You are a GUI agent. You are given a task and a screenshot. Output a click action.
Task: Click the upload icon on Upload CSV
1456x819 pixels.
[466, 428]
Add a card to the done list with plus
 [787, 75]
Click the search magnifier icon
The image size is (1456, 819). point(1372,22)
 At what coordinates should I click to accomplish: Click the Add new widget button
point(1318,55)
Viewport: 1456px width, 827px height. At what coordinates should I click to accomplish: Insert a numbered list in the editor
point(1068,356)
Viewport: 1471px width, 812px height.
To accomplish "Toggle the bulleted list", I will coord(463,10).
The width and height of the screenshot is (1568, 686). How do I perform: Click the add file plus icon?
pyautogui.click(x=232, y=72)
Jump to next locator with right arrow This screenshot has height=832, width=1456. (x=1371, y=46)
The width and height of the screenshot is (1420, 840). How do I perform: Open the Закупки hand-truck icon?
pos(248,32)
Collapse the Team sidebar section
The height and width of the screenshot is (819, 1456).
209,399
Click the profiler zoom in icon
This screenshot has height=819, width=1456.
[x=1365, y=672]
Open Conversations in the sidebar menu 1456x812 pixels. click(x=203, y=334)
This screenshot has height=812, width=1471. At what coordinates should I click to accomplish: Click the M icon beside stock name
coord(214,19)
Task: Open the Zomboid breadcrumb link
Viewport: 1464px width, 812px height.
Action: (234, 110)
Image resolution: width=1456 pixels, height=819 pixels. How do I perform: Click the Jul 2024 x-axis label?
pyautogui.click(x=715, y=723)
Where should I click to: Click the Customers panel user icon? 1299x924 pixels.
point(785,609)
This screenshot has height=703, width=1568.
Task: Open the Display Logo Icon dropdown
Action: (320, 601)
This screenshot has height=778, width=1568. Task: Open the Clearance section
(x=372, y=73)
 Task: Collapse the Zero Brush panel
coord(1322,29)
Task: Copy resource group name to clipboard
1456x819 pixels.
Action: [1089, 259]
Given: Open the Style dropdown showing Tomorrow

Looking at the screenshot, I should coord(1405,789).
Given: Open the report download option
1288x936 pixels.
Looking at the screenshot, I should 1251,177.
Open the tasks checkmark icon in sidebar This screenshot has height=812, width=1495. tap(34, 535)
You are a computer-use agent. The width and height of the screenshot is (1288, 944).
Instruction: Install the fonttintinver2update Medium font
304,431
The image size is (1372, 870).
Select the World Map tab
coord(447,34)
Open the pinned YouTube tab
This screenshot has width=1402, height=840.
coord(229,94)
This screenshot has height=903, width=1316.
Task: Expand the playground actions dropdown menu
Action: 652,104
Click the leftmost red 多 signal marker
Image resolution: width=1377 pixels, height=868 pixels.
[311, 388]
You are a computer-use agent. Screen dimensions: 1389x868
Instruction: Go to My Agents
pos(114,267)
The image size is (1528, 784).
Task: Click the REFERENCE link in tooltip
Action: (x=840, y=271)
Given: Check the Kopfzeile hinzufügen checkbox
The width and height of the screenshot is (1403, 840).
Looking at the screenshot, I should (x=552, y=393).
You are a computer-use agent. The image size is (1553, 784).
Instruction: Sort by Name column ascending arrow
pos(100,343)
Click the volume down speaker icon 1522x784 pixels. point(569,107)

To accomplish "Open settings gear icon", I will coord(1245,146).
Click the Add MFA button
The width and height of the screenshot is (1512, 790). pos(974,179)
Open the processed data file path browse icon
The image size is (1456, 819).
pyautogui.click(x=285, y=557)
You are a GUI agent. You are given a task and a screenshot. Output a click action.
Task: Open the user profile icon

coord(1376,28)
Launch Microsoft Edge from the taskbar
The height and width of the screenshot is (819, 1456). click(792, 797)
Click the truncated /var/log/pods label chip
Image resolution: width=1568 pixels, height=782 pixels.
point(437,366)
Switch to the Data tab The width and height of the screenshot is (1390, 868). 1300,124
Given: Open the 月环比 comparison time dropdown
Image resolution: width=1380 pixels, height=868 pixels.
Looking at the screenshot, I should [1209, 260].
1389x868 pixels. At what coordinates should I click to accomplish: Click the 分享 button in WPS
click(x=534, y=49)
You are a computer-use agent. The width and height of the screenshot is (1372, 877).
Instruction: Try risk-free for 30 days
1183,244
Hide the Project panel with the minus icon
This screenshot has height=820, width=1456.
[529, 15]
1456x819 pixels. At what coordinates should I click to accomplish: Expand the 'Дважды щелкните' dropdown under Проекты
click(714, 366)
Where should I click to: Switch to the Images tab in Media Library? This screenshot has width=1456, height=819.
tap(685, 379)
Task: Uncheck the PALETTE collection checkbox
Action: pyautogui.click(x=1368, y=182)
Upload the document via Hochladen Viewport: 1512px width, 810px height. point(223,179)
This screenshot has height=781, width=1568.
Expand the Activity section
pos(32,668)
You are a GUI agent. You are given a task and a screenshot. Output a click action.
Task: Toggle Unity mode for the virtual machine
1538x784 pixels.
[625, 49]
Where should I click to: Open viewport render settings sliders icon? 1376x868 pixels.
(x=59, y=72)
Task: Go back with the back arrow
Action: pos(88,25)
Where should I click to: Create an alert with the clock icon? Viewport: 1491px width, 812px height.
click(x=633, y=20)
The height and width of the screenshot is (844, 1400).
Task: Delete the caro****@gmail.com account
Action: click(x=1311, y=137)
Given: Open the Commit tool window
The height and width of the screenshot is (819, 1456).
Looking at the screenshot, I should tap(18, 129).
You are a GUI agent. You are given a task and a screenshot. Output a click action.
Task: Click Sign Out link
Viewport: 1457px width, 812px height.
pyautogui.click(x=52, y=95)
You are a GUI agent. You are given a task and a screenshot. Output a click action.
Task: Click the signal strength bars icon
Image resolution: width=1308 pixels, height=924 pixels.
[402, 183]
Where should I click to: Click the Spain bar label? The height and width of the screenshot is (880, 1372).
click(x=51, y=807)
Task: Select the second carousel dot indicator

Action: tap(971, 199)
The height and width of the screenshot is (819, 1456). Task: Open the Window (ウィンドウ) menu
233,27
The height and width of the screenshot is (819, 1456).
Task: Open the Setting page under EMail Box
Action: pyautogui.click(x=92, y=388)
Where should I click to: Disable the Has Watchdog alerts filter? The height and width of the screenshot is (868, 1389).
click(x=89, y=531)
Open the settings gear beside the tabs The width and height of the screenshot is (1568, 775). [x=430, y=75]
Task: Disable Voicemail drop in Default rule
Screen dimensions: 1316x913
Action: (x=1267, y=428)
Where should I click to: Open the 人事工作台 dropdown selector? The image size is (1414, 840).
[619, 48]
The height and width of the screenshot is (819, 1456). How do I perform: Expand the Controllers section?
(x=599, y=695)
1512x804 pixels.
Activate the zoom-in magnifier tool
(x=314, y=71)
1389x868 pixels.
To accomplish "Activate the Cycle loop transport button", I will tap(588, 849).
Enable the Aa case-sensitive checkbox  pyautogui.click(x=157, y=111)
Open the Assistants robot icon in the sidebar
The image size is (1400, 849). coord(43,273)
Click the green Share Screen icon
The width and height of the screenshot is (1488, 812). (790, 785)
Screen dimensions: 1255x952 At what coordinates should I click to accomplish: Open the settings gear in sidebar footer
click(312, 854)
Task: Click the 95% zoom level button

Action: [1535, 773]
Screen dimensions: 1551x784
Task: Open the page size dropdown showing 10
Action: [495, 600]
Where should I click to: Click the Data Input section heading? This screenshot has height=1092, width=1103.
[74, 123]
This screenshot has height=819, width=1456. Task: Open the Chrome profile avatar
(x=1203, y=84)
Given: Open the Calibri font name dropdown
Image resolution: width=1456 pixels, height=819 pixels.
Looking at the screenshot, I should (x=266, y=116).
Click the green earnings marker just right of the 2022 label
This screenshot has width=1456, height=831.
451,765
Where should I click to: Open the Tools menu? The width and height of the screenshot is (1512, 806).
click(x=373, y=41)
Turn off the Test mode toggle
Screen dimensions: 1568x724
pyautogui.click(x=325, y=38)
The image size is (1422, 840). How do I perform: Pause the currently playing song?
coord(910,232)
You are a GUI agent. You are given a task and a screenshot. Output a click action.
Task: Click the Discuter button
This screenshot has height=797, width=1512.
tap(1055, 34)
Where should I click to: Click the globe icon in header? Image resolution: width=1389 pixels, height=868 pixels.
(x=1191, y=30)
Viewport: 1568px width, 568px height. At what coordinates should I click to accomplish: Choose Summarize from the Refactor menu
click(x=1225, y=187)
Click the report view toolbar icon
● ● ●
### YOUR OBJECTIVE:
Pull every line holding "will" out of the records.

### WRITTEN REPLY:
To accomplish "Toggle the bulleted list", I will coord(463,10).
To accomplish "Open settings gear icon", I will coord(1245,146).
To accomplish "Activate the Cycle loop transport button", I will tap(588, 849).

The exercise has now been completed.